Niels is undertaking a research visit with us, working on projects that bridge experiment and theory. One of these, now nearing completion, examines interference effects in photoemission from silicon nanostructures. He is also developing new models to describe correlations in dilute dopant networks—an important step toward understanding the collective behaviour of dopants in semiconductors.
During his visit, Michael also delivered a thought-provoking seminar to the CMMP group of the Department of Physics and Astronomy entitled “Dopants in Semiconductors – ‘Artificial Atoms’ for Quantum Technologies?”
In his talk, he explored why semiconductor-based quantum computers have yet to achieve the scalability originally envisioned. While dopants in semiconductors were once seen as ideal building blocks for quantum technologies, offering discrete energy states and the promise of scalability, progress has been slower than anticipated.

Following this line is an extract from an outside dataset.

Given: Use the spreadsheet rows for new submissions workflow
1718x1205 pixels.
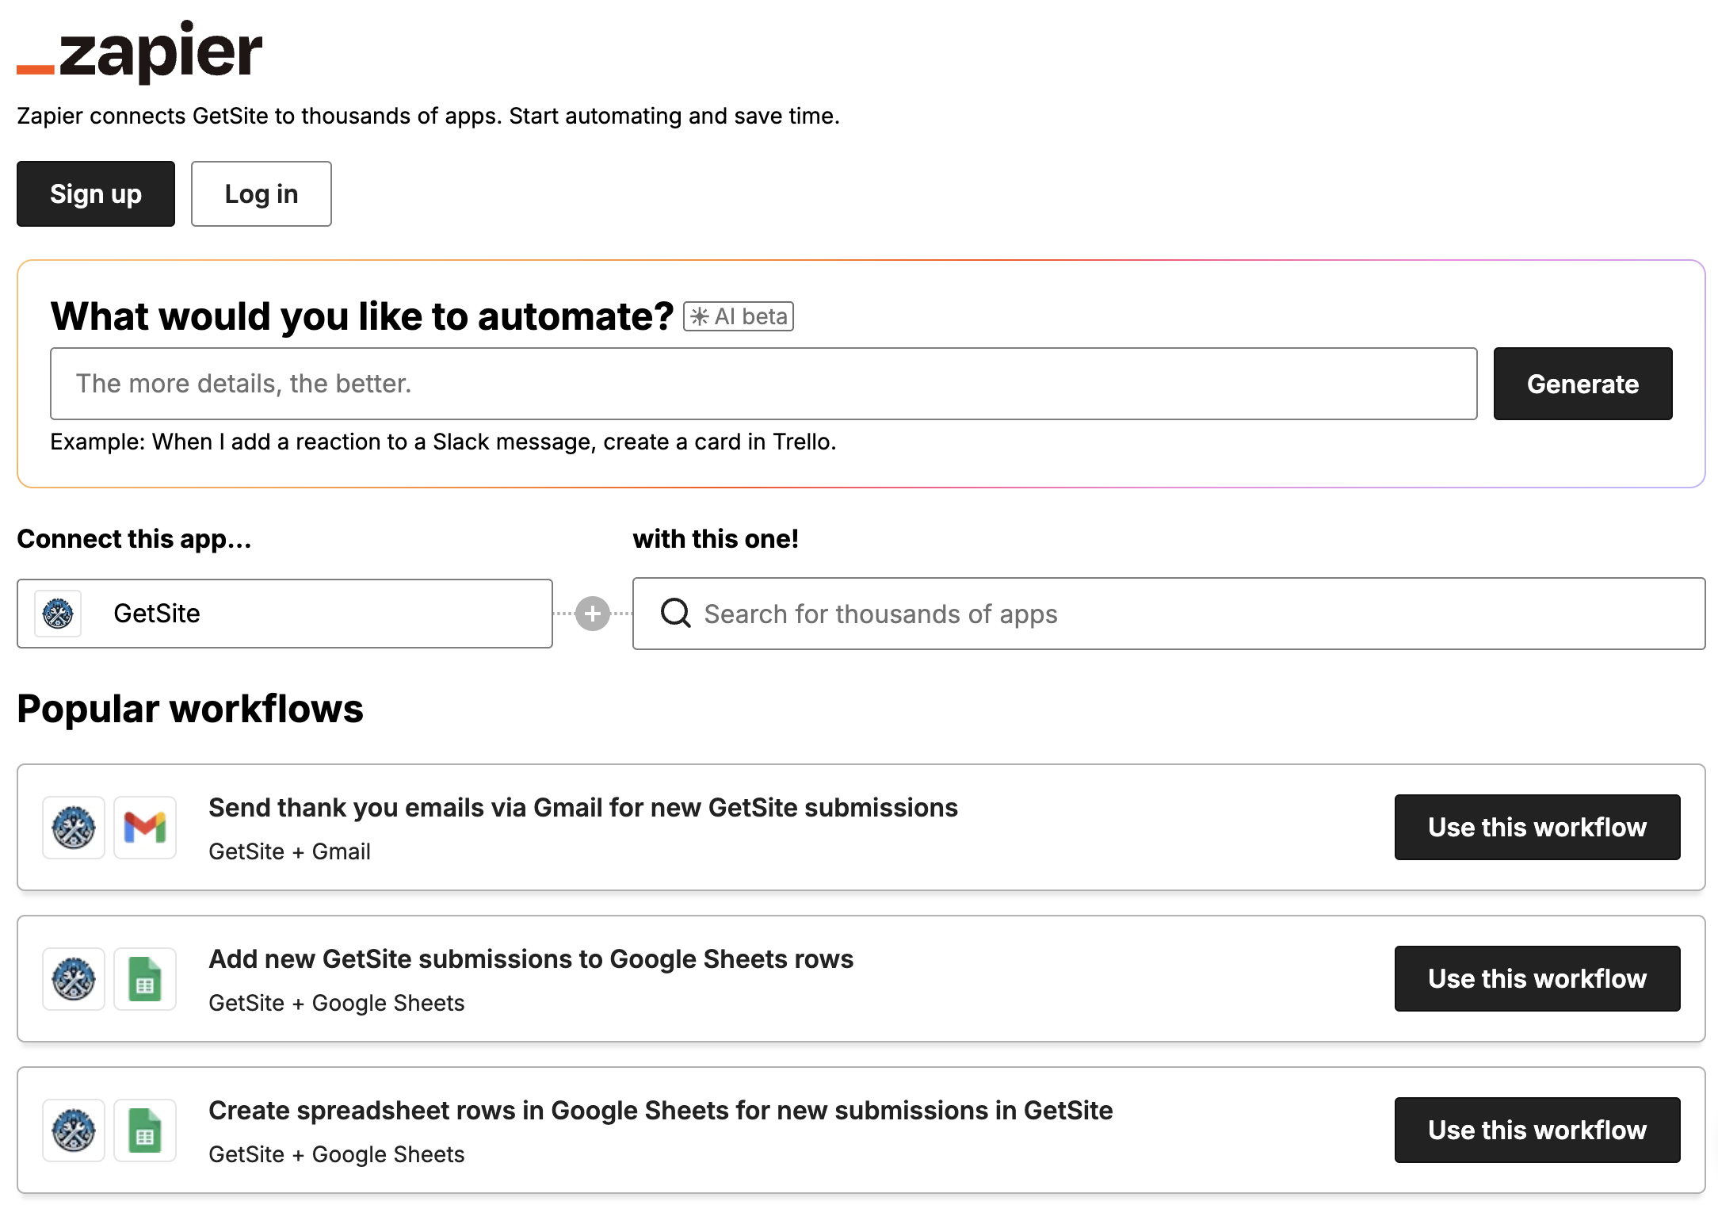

He explained that the number of qubits achieved in semiconductor systems remains an order of magnitude or more below that realised in superconducting or trapped-ion platforms. A major challenge, he noted, lies in noise introduced by control gates and electrodes, which can be a severe impediment to qubit coherence times. Moreover, whereas classical CMOS technology is inherently digital, quantum systems are not, and this mismatch poses difficulties: each qubit often requires individual tuning to achieve uniform performance. Even dopant-based qubits, often described as “identical,” can vary due to differences in their local crystal environment.
Throughout the seminar, Michael illustrated these ideas with striking examples that combined experiment and theory. His talk ranged from nitrogen-vacancy centres in diamond and silicon carbide to dopants in III–V and group-IV semiconductors, including recent collaborative work with our group on acceptor states in silicon. He also suggested that using superconducting gates in semiconductor architectures could offer a path to mitigating electrical noise in future quantum circuits.
As always, Michael’s visit was intellectually stimulating and strengthened our ongoing collaborations in semiconductor quantum devices and spin-based quantum technologies. We eagerly look forward to his next visit.